▶ WHAT NEEDS TO BE DONE: Pick out every line in the entries below that contains the word "height", and copy each one in full.

▶ MATERIAL FOR THIS EXERCISE:
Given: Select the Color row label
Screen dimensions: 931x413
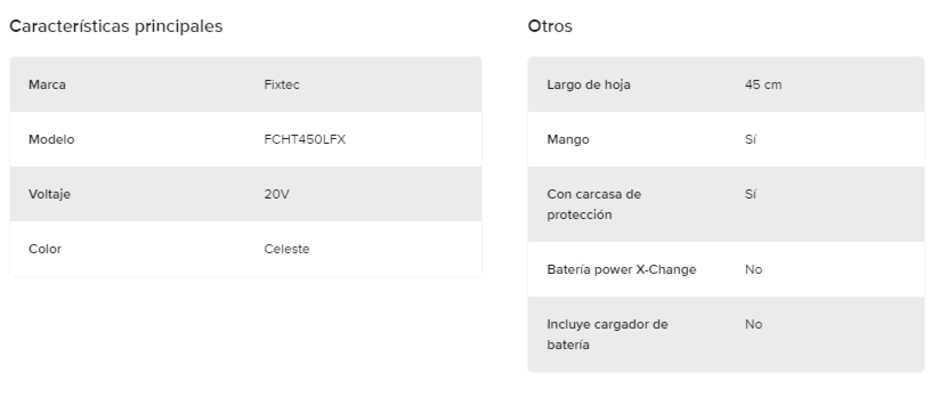Looking at the screenshot, I should click(45, 249).
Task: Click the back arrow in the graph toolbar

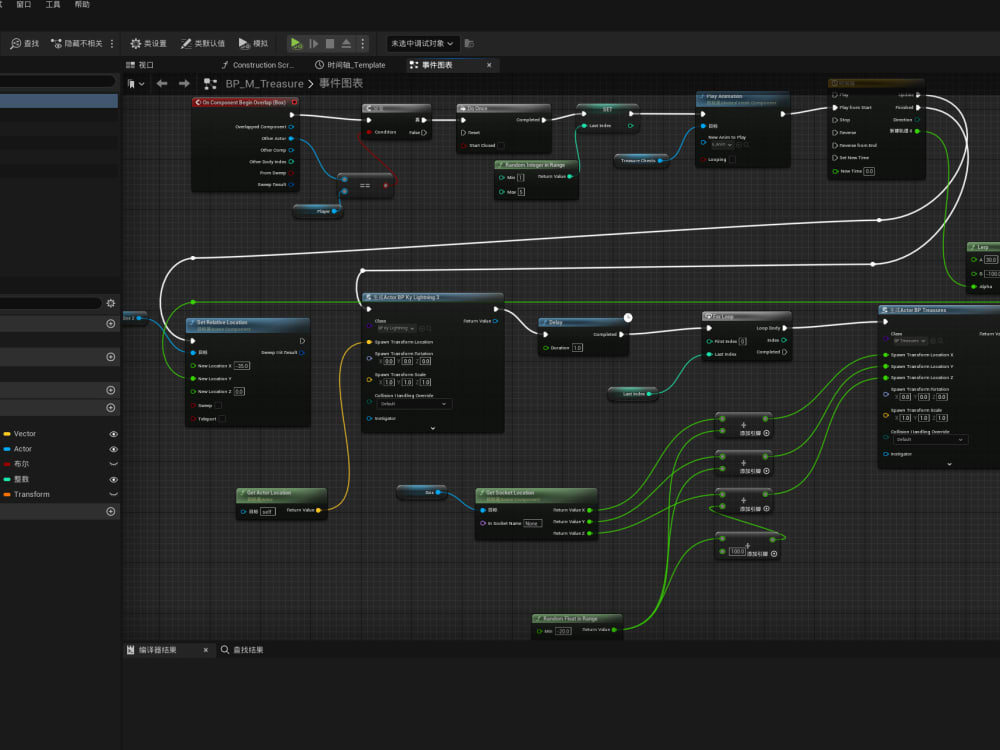Action: point(160,84)
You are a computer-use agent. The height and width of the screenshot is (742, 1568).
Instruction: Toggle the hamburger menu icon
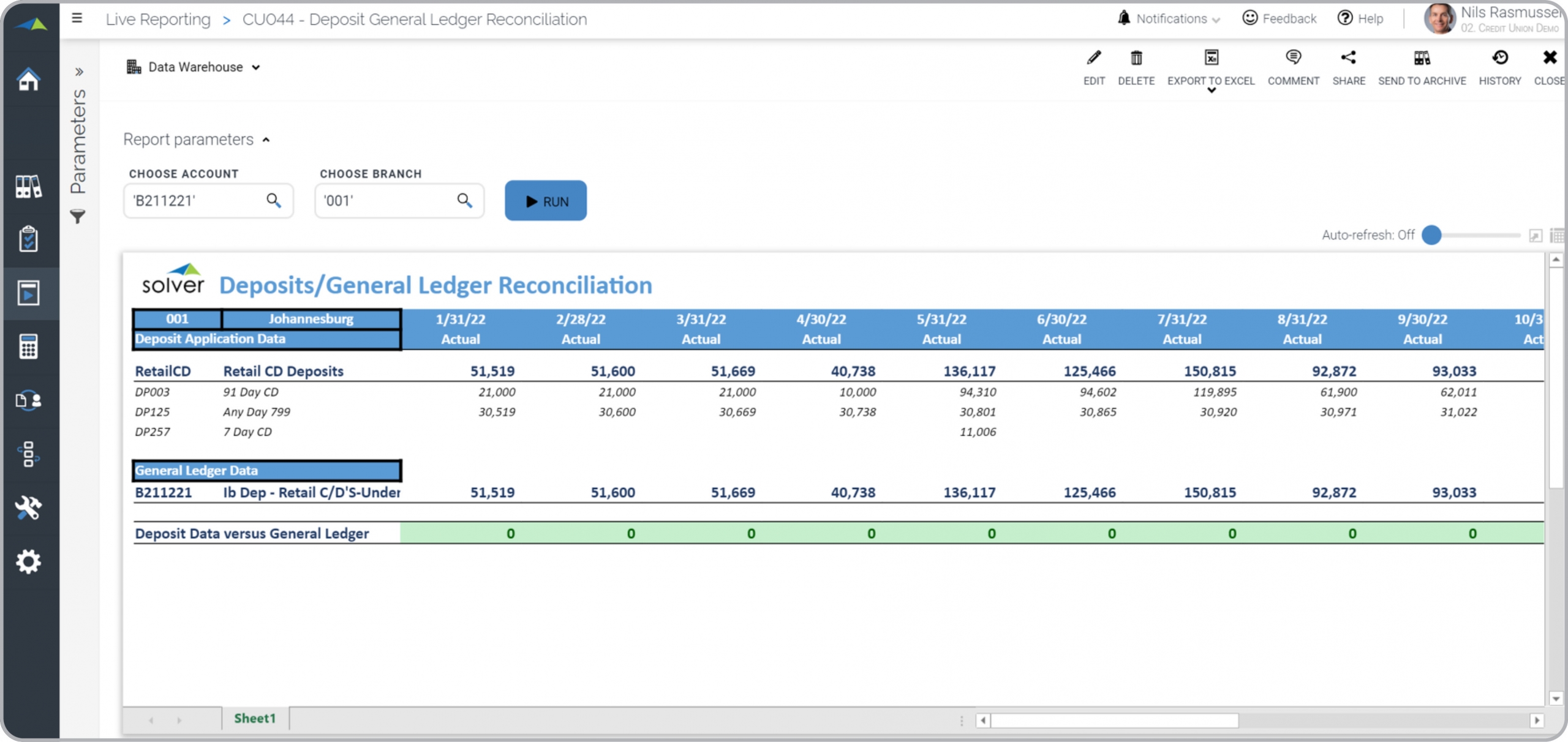[77, 18]
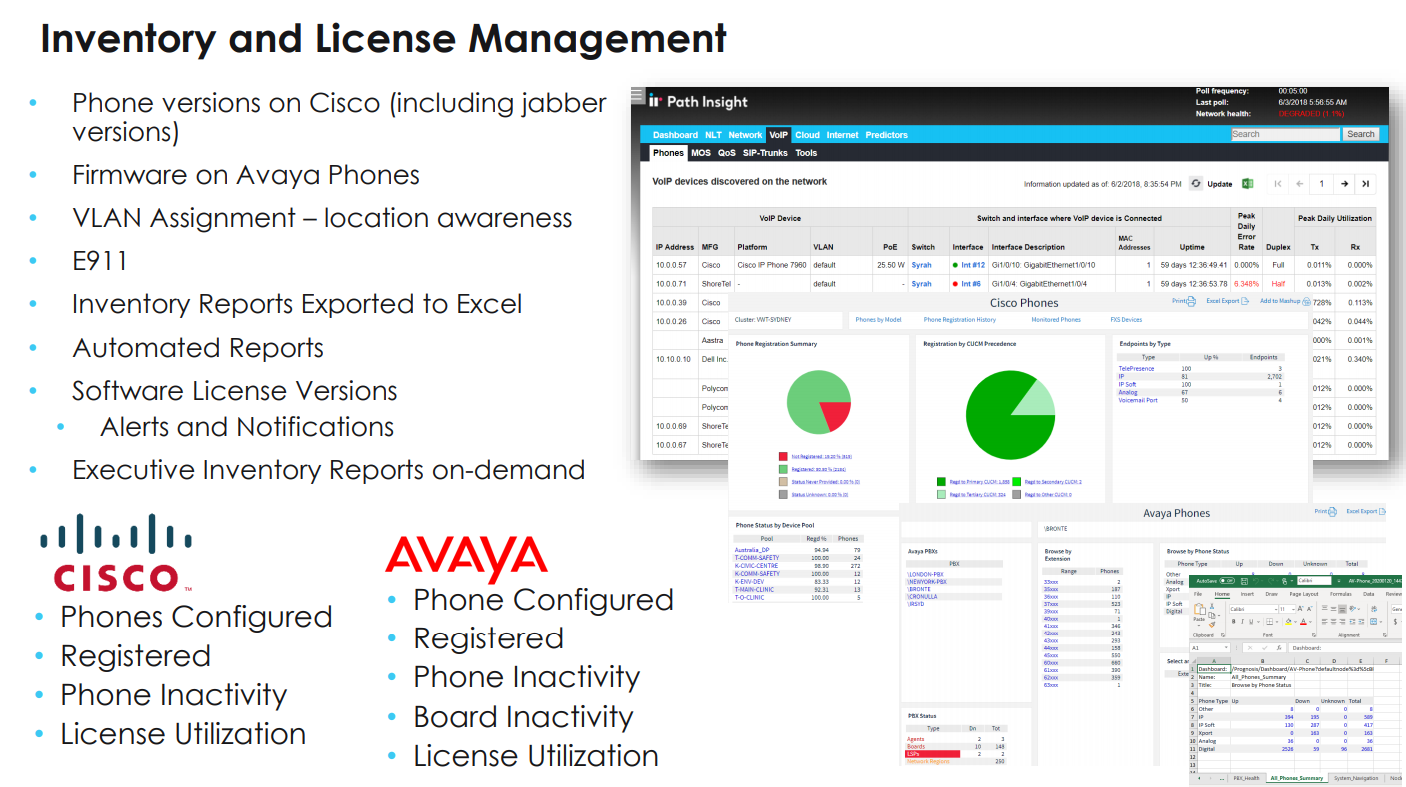Select the SIP-Trunks sub-tab
The image size is (1406, 787).
coord(765,153)
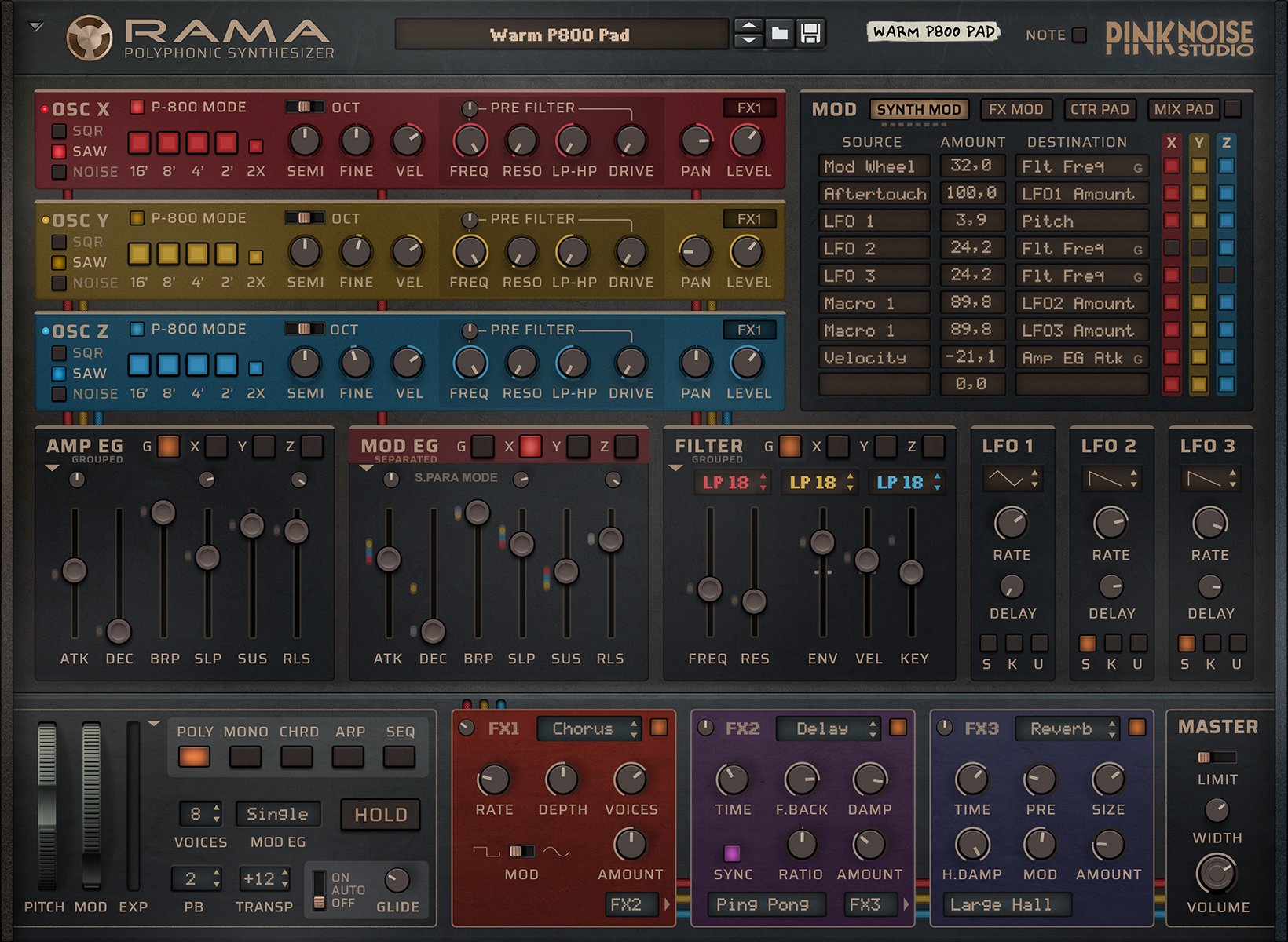Select POLY voice mode
Viewport: 1288px width, 942px height.
[194, 756]
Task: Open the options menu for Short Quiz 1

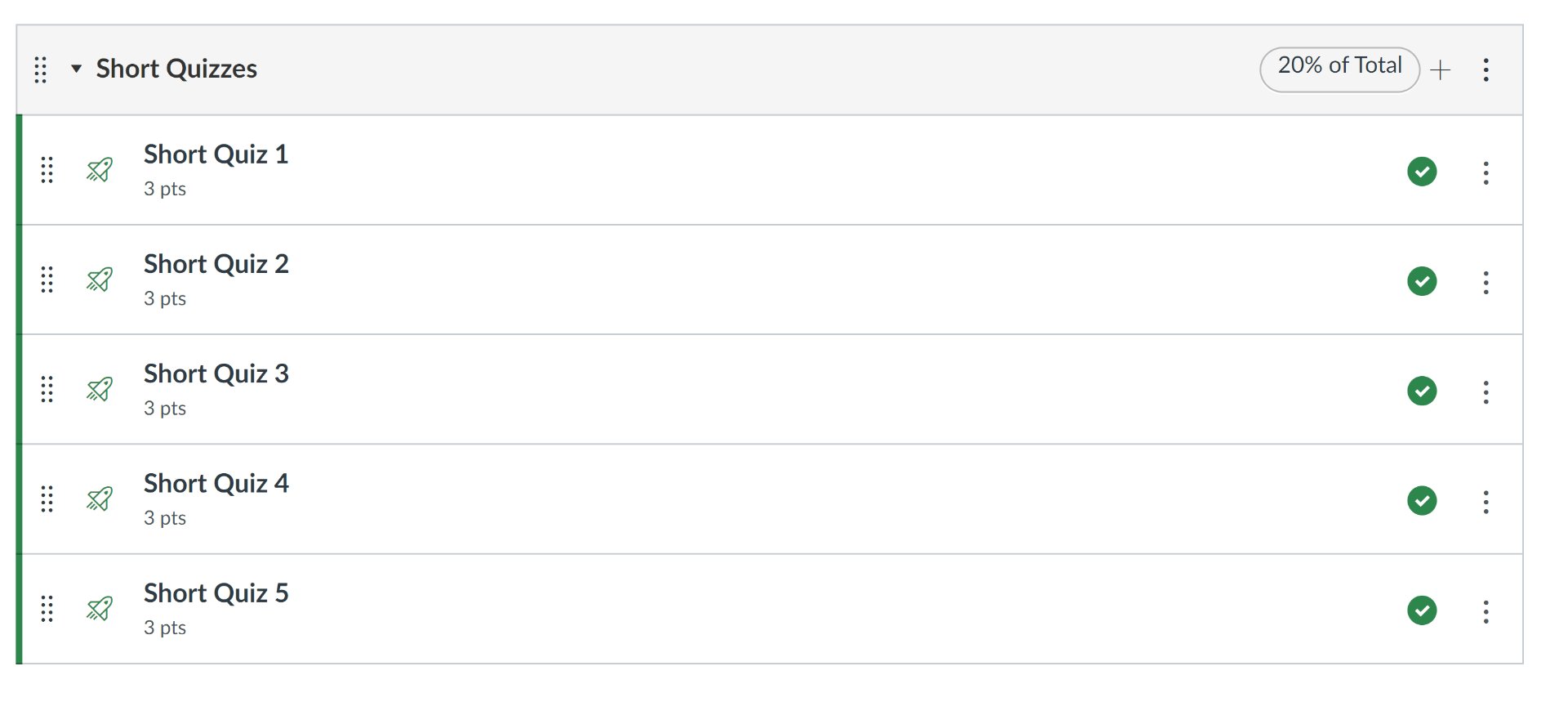Action: (1486, 172)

▶ CORRECT OUTPUT:
You are a computer-use agent. The height and width of the screenshot is (742, 1568).
Viewport: 1288px width, 942px height.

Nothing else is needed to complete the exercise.